Obama also signed a stopgap spending bill last week. The move came just in time to prevent a government shutdown, but it leaves some scientists in limbo, Nature reports. Most scientific agencies will have to operate under a temporary funding measure, which means they need consent from Congress to start new projects or end old ones.
“I feel bad for people waiting for a new grant,” Jennifer Zeitzer, director of legislative relations at the Federation of American Societies for Experimental Biology in Bethesda, Maryland, told Nature. “How do you sustain a career when you don’t know what you’re doing in six months?”
- President-elect Donald Trump continues to surprise with his picks for top government positions. But it remains unclear who will lead the National Institutes of Health (NIH).
Current NIH director Francis Collins hopes to keep his post under Trump, according to STAT. And top republicans have endorsed him for the job, calling him “the right person, at the right time, to continue to lead the world’s premier biomedical research agency.”

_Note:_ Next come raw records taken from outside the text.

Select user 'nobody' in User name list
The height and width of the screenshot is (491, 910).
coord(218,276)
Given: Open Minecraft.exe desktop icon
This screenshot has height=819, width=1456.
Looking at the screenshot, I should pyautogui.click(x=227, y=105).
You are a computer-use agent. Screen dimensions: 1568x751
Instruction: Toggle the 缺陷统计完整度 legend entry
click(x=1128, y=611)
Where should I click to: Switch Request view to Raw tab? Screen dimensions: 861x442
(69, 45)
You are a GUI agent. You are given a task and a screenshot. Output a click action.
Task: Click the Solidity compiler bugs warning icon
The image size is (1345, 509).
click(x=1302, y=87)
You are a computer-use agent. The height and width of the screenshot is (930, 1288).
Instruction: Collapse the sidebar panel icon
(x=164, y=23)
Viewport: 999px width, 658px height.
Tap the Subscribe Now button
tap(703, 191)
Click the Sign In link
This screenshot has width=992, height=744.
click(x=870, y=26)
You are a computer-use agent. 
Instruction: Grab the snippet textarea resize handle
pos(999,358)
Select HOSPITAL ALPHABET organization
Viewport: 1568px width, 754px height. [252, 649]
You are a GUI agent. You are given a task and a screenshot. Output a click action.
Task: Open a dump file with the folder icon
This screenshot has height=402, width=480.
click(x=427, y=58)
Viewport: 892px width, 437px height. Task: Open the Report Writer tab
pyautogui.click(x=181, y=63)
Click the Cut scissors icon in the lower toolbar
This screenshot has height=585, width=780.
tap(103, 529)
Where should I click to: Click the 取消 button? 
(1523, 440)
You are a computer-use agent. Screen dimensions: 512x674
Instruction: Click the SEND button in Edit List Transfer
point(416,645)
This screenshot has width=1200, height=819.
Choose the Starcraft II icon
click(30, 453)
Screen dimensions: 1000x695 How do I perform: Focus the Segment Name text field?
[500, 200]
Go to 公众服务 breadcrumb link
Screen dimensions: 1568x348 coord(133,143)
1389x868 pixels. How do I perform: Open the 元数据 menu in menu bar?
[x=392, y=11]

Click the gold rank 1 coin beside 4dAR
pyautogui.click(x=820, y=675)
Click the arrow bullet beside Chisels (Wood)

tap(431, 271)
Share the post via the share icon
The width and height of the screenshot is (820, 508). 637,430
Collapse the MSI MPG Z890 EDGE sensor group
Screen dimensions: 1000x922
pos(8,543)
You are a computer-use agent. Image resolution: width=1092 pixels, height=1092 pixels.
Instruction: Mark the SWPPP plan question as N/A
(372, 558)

But outspoken biologist Michael Eisen hopes Trump will replace Collins with “a talented physician scientist with real vision and wisdom.”
“Confidence in NIH funded research is at an all-time low, and Collins has responded with bureaucratic measures that have little hope of correcting the problems,” Eisen, professor of genetics, genomics and development at the University of California, Berkeley, writes in an open letter to Trump posted on his blog.
Asked by STAT who should take the helm, Eisen suggested Huda Zoghbi, professor of neurology at Baylor College of Medicine in Houston, Texas, who recently won a $3 million Breakthrough Award for helping to find the gene mutated in Rett syndrome. He also suggested Eric Topol, director of the Scripps Translational Science Institute in La Jolla, California.
- Two pieces in Nature this month call on scientists to become more involved in public discourse.
The first, an op-ed, encourages researchers to challenge and correct falsehoods in science — an ambitious directive in the era of fake news and conspiracy theories. “Someone, somewhere, will hear or read our response,” writes Phillip Williamson, associate fellow at the University of East Anglia in Norwich, United Kingdom. “A lie may be able to travel around the world before the truth has its shoes on, but an unchallenged untruth will never stop.”
The second article goes a step further, suggesting scientists should consider political careers.
“It is something I plunged into without any training and ending up doing all right,” U.S. Representative Bill Foster, the only Ph.D.-holding scientist in Congress, told Nature. “Ultimately, that is the way the feedback loop of our democracy operates.”